DOCUMENT PASSAGE:
When the population keyword size is not set, the size distribution is defined from the parameters in "GRAIN.DAT". The size grid has nsize points and is defined over the interval \([a_{min}, a_{max}]\) with a constant logarithmic step. For each grain of mass density \(\rho\), the radius \(a\) is defined as that of an equivalent sphere of same mass \(m = \rho\, 4\pi a^3/3\). The shape of the size distribution \({\rm d}n/{\rm d}a\) (the number of grains with radius in the range \([a, a+da]\)) is defined by the following population keywords and parameters:

  • logn: defines a log-normal size distribution with \({\rm d}n/{\rm d}\log a \sim \exp(-(\log^2(a/a_0)/2\sigma^2)\). The centroid \(a_0\) (in cm) and then width \(\sigma\) are given after \(a_{max}\) in "GRAIN.DAT".
  • plaw: defines a power-law size distribution \({\rm d}n/{\rm d}a \sim a^\alpha\). The index \(\alpha\) is given after \(a_{max}\) in "GRAIN.DAT".
  • ed: applies an exponential decay to a power law size distribution multiplying \({\rm d}n/{\rm d}a\) by the function
    $$ \begin{array}{lll} D(a) = & 1 & {\rm for \;} a\leq a_t \\ & \exp(-\left[(a-a_t)/a_c\right]^\gamma) & {\rm for \;} a>a_t. \end{array} $$ The parameters \(a_t\), \(a_c\) and \(\gamma\) are given in this order after \(\alpha\) in "GRAIN.DAT".

AIM 1:
In the passage on grain size distributions, what kind of step does the size grid use across its interval?

TASK INPUTS:
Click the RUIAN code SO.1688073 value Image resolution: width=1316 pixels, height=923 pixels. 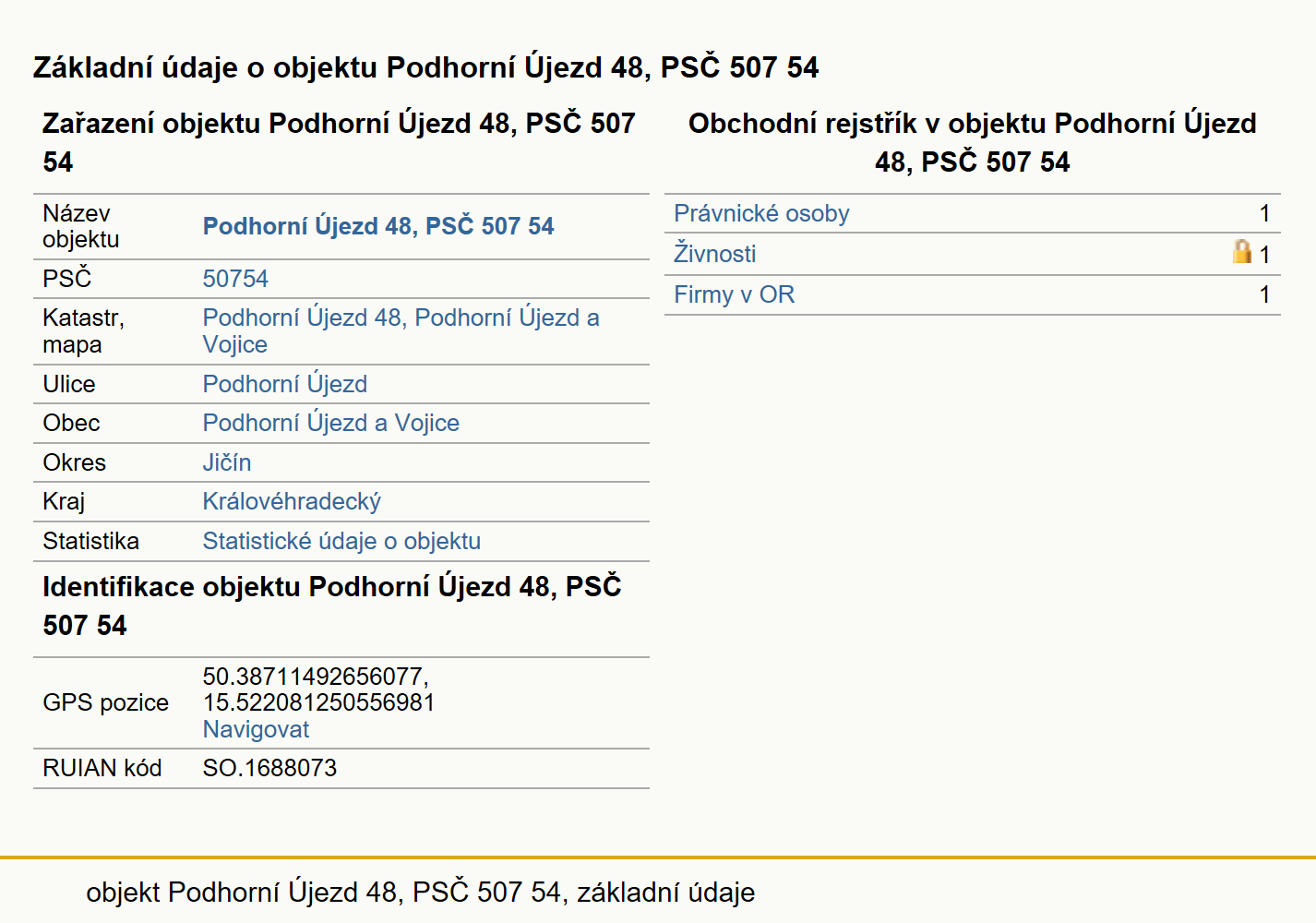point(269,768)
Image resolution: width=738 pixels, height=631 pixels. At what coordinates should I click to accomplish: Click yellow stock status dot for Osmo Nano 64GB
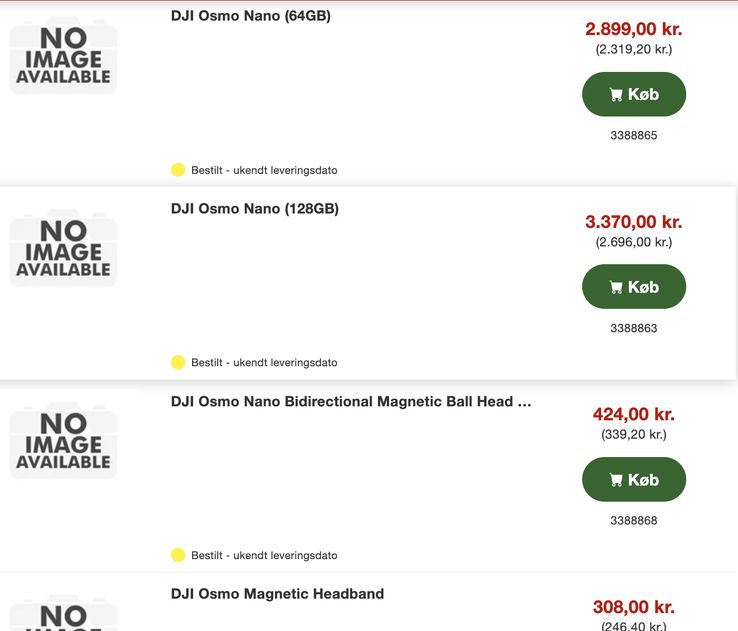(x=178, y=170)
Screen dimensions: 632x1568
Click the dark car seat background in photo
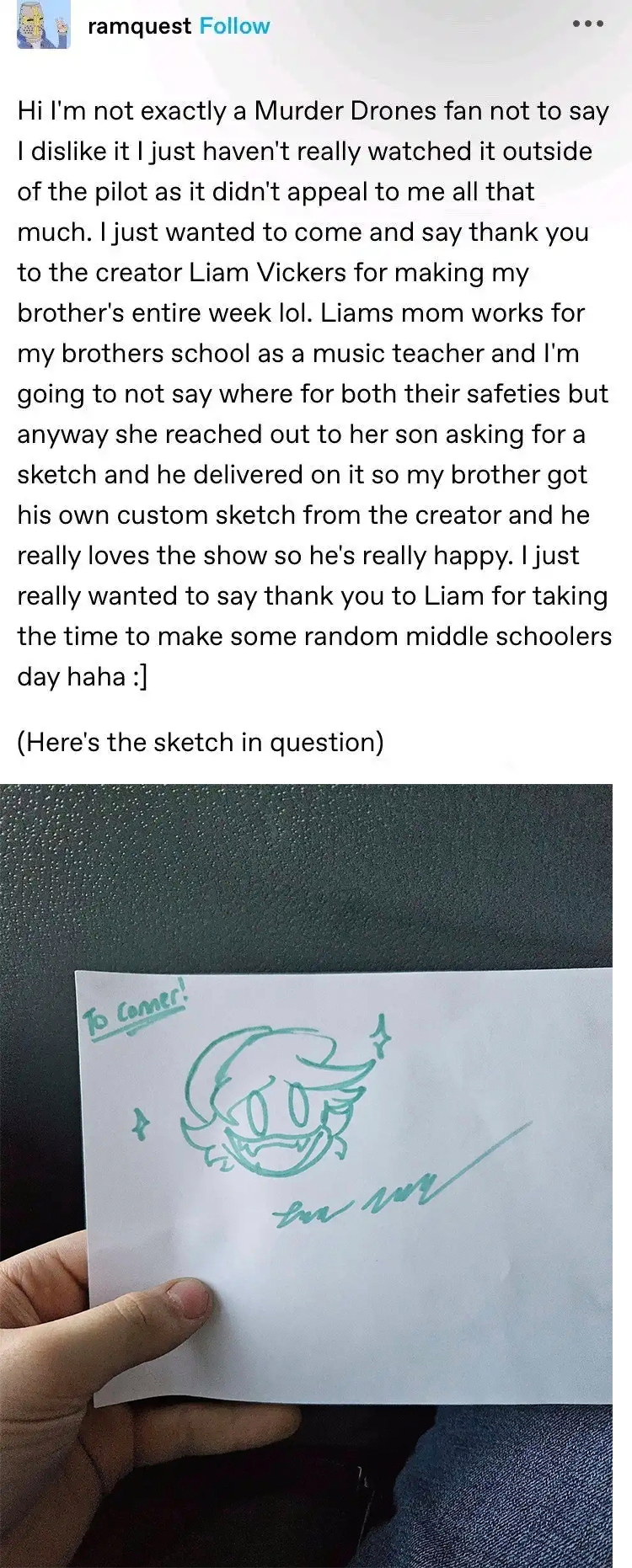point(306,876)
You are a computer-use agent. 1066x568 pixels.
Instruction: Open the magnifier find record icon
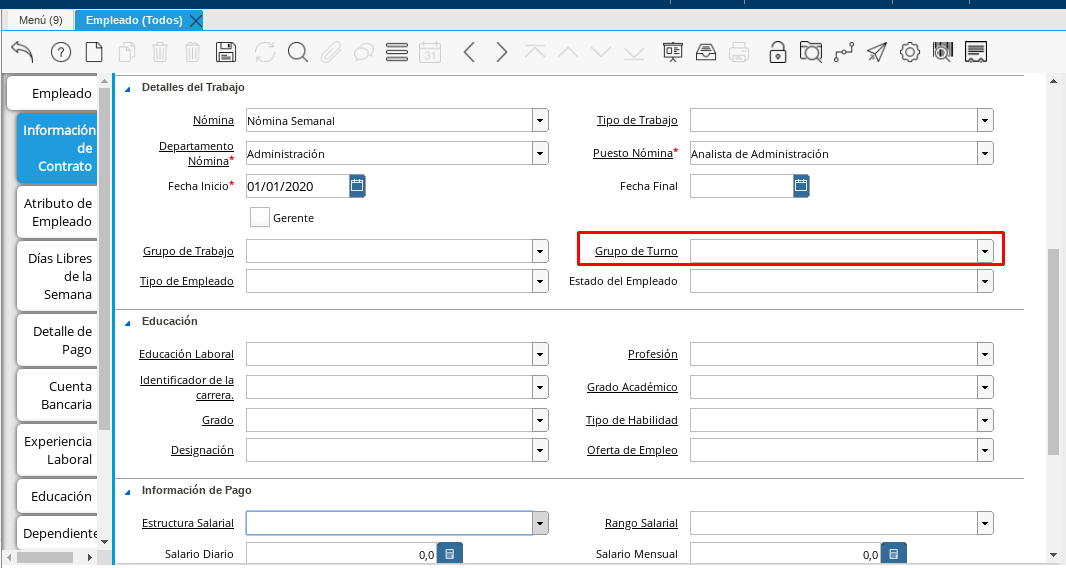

AIM 2:
Return the lines of the records from the line with "You are a computer-use" through the end of the records, unchanged, and leave the pictures out of your answer.

TASK ANSWER 1:
A constant logarithmic step.

TASK ANSWER 2:
You are a computer-use agent. 1066x568 pixels.
Instruction: Open the magnifier find record icon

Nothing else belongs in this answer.